#### Task requirements
Copy the rows below verbatim, from the start of the rows up to and including the line containing "will [x=1284, y=39].".

#### Material for this exercise
-- -- --
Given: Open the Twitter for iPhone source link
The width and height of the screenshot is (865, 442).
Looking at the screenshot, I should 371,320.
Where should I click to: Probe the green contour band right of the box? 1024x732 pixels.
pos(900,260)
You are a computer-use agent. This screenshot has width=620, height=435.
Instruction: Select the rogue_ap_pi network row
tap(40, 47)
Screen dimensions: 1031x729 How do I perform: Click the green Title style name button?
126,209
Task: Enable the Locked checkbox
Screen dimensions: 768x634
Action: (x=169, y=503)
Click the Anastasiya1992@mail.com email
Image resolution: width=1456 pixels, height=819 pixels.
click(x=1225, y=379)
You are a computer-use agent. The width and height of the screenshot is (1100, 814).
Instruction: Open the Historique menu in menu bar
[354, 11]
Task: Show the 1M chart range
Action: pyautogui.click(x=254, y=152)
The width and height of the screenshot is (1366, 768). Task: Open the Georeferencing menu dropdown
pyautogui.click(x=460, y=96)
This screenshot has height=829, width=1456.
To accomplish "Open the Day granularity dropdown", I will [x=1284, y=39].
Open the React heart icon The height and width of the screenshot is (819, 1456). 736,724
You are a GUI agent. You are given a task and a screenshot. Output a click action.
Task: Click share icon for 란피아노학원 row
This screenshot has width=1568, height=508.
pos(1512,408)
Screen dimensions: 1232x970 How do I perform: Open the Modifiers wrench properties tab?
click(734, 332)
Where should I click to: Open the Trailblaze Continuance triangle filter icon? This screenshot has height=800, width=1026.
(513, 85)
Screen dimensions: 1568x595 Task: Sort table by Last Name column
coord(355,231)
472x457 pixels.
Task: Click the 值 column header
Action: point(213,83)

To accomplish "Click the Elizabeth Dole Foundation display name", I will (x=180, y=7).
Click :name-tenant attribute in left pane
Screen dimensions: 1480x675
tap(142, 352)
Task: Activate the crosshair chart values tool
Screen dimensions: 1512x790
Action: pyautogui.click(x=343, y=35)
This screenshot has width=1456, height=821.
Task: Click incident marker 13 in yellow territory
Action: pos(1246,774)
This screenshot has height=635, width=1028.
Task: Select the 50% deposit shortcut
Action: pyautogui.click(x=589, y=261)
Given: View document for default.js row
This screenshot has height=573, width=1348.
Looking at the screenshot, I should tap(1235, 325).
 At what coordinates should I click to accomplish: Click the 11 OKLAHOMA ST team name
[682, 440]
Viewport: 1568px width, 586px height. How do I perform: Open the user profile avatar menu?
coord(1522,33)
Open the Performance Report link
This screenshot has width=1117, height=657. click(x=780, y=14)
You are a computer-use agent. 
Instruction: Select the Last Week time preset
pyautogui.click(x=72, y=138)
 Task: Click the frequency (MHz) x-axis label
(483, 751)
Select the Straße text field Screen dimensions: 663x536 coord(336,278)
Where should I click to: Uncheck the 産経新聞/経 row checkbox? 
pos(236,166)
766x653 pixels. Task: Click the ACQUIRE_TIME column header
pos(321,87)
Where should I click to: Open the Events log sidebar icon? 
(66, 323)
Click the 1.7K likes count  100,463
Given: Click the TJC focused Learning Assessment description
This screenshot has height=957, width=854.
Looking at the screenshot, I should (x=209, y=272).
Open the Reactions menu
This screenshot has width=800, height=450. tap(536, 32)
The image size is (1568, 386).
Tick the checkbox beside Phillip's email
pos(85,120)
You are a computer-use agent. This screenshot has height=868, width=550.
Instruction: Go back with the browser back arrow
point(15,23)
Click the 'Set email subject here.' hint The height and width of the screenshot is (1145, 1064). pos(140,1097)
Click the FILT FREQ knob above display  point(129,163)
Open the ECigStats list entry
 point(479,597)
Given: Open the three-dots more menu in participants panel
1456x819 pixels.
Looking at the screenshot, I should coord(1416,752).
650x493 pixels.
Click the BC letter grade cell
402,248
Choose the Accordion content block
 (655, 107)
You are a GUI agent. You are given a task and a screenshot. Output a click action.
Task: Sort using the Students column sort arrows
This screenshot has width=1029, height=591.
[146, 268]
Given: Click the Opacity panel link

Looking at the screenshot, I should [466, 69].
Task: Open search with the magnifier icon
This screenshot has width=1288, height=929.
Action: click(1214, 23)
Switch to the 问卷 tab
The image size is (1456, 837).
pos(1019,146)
-- -- --
#### Solution below
Given: Open the Twitter for iPhone source link
The width and height of the screenshot is (865, 442).
Looking at the screenshot, I should 371,320.
Where should I click to: Probe the green contour band right of the box? 1024x732 pixels.
pos(900,260)
You are a computer-use agent. This screenshot has width=620, height=435.
Instruction: Select the rogue_ap_pi network row
tap(40, 47)
Screen dimensions: 1031x729 How do I perform: Click the green Title style name button?
126,209
Task: Enable the Locked checkbox
Screen dimensions: 768x634
Action: (x=169, y=503)
Click the Anastasiya1992@mail.com email
Image resolution: width=1456 pixels, height=819 pixels.
click(x=1225, y=379)
You are a computer-use agent. The width and height of the screenshot is (1100, 814).
Instruction: Open the Historique menu in menu bar
[354, 11]
Task: Show the 1M chart range
Action: pyautogui.click(x=254, y=152)
The width and height of the screenshot is (1366, 768). Task: Open the Georeferencing menu dropdown
pyautogui.click(x=460, y=96)
This screenshot has height=829, width=1456.
To accomplish "Open the Day granularity dropdown", I will [x=1284, y=39].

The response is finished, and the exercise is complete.